* + mm-mglru-simplify-and-improve-dirty-writeback-handling.patch added to mm-new branch
@ 2026-04-23 18:14 Andrew Morton
0 siblings, 0 replies; 2+ messages in thread
From: Andrew Morton @ 2026-04-23 18:14 UTC (permalink / raw)
To: mm-commits, kasong, akpm
The patch titled
Subject: mm/mglru: simplify and improve dirty writeback handling
has been added to the -mm mm-new branch. Its filename is
mm-mglru-simplify-and-improve-dirty-writeback-handling.patch
This patch will shortly appear at
https://git.kernel.org/pub/scm/linux/kernel/git/akpm/25-new.git/tree/patches/mm-mglru-simplify-and-improve-dirty-writeback-handling.patch
This patch will later appear in the mm-new branch at
git://git.kernel.org/pub/scm/linux/kernel/git/akpm/mm
Note, mm-new is a provisional staging ground for work-in-progress
patches, and acceptance into mm-new is a notification for others take
notice and to finish up reviews. Please do not hesitate to respond to
review feedback and post updated versions to replace or incrementally
fixup patches in mm-new.
The mm-new branch of mm.git is not included in linux-next
If a few days of testing in mm-new is successful, the patch will me moved
into mm.git's mm-unstable branch, which is included in linux-next
Before you just go and hit "reply", please:
a) Consider who else should be cc'ed
b) Prefer to cc a suitable mailing list as well
c) Ideally: find the original patch on the mailing list and do a
reply-to-all to that, adding suitable additional cc's
*** Remember to use Documentation/process/submit-checklist.rst when testing your code ***
The -mm tree is included into linux-next via various
branches at git://git.kernel.org/pub/scm/linux/kernel/git/akpm/mm
and is updated there most days
------------------------------------------------------
From: Kairui Song <kasong@tencent.com>
Subject: mm/mglru: simplify and improve dirty writeback handling
Date: Fri, 24 Apr 2026 01:43:21 +0800
Right now the flusher wakeup mechanism for MGLRU is less responsive and
unlikely to trigger compared to classical LRU. The classical LRU wakes
the flusher if one batch of folios passed to shrink_folio_list is
unevictable due to under writeback. MGLRU instead check and handle this
after the whole reclaim loop is done.
We previously even saw OOM problems due to passive flusher, which were
fixed but still not perfect [1].
We have just unified the dirty folio counting and activation routine, now
just move the dirty flush into the loop right after shrink_folio_list.

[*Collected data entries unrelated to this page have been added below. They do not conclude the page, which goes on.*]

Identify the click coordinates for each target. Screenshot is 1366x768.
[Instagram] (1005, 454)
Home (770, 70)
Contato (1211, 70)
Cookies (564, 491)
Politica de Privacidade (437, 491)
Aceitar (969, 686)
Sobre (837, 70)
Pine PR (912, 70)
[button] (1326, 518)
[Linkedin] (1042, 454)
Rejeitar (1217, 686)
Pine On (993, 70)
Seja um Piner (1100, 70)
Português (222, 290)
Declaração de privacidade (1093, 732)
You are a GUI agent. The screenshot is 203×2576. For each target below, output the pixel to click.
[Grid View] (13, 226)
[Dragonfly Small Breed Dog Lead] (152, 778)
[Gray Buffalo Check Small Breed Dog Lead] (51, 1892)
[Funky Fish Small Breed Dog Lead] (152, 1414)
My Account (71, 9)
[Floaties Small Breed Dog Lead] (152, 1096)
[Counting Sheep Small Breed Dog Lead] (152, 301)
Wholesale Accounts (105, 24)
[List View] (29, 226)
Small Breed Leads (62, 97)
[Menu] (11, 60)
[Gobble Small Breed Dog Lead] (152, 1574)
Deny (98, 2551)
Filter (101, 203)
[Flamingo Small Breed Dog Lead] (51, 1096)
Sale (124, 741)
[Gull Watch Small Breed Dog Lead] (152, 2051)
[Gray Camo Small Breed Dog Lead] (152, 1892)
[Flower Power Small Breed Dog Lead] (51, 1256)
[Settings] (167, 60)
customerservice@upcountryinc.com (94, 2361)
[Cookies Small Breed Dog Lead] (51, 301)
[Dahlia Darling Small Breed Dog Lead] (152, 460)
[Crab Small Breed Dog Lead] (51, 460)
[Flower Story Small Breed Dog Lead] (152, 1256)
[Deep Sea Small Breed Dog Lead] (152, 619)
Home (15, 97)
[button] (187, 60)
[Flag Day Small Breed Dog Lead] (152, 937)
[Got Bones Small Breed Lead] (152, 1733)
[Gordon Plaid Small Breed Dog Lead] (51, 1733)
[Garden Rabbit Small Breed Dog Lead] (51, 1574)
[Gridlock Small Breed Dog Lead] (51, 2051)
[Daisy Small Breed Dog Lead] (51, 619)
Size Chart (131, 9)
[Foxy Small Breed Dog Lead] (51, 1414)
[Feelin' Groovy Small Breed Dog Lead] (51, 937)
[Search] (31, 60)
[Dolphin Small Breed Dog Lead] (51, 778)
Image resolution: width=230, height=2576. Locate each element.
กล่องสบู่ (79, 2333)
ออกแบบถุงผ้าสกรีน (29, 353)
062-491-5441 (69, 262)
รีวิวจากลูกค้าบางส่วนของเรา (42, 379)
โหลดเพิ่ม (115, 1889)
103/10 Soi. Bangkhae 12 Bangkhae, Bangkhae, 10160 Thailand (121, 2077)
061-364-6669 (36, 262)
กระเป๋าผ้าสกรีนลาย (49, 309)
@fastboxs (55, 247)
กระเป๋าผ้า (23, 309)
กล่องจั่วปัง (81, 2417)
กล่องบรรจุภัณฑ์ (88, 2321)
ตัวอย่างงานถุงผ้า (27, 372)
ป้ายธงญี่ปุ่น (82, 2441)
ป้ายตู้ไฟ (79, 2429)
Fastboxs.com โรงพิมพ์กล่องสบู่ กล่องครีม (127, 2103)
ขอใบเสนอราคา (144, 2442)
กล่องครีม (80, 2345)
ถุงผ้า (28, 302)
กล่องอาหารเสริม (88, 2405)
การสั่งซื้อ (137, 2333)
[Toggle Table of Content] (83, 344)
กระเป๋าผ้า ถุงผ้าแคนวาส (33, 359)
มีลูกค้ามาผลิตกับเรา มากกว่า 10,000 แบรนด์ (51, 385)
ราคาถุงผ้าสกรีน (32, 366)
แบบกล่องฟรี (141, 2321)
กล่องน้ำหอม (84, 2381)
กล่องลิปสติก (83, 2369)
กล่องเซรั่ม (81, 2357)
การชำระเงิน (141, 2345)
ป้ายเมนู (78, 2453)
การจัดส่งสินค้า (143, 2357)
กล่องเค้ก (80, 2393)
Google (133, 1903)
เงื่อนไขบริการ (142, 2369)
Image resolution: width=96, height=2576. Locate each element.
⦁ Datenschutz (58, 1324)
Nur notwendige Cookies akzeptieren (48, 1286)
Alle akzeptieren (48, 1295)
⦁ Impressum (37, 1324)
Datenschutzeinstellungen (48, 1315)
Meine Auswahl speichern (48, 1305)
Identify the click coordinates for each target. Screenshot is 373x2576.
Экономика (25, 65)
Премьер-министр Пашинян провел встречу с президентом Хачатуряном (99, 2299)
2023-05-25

This improves the performance a lot for workloads involving heavy
writeback and prepares for throttling too.
Test with YCSB workloadb showed a major performance improvement:
Before this series:
Throughput(ops/sec): 62485.02962831822
AverageLatency(us): 500.9746963330107
pgpgin 159347462
workingset_refault_file 34522071
After this commit:
Throughput(ops/sec): 80857.08510208207
AverageLatency(us): 386.653262968934
pgpgin 112233121
workingset_refault_file 19516246
The performance is a lot better with significantly lower refault. We also
observed similar or higher performance gain for other real-world
workloads.
We were concerned that the dirty flush could cause more wear for SSD: that
should not be the problem here, since the wakeup condition is when the
dirty folios have been pushed to the tail of LRU, which indicates that
memory pressure is so high that writeback is blocking the workload
already.
Link: https://lore.kernel.org/20260424-mglru-reclaim-v6-10-a57622d770c3@tencent.com
Signed-off-by: Kairui Song <kasong@tencent.com>
Reviewed-by: Axel Rasmussen <axelrasmussen@google.com>
Link: https://lore.kernel.org/linux-mm/20241026115714.1437435-1-jingxiangzeng.cas@gmail.com/ [1]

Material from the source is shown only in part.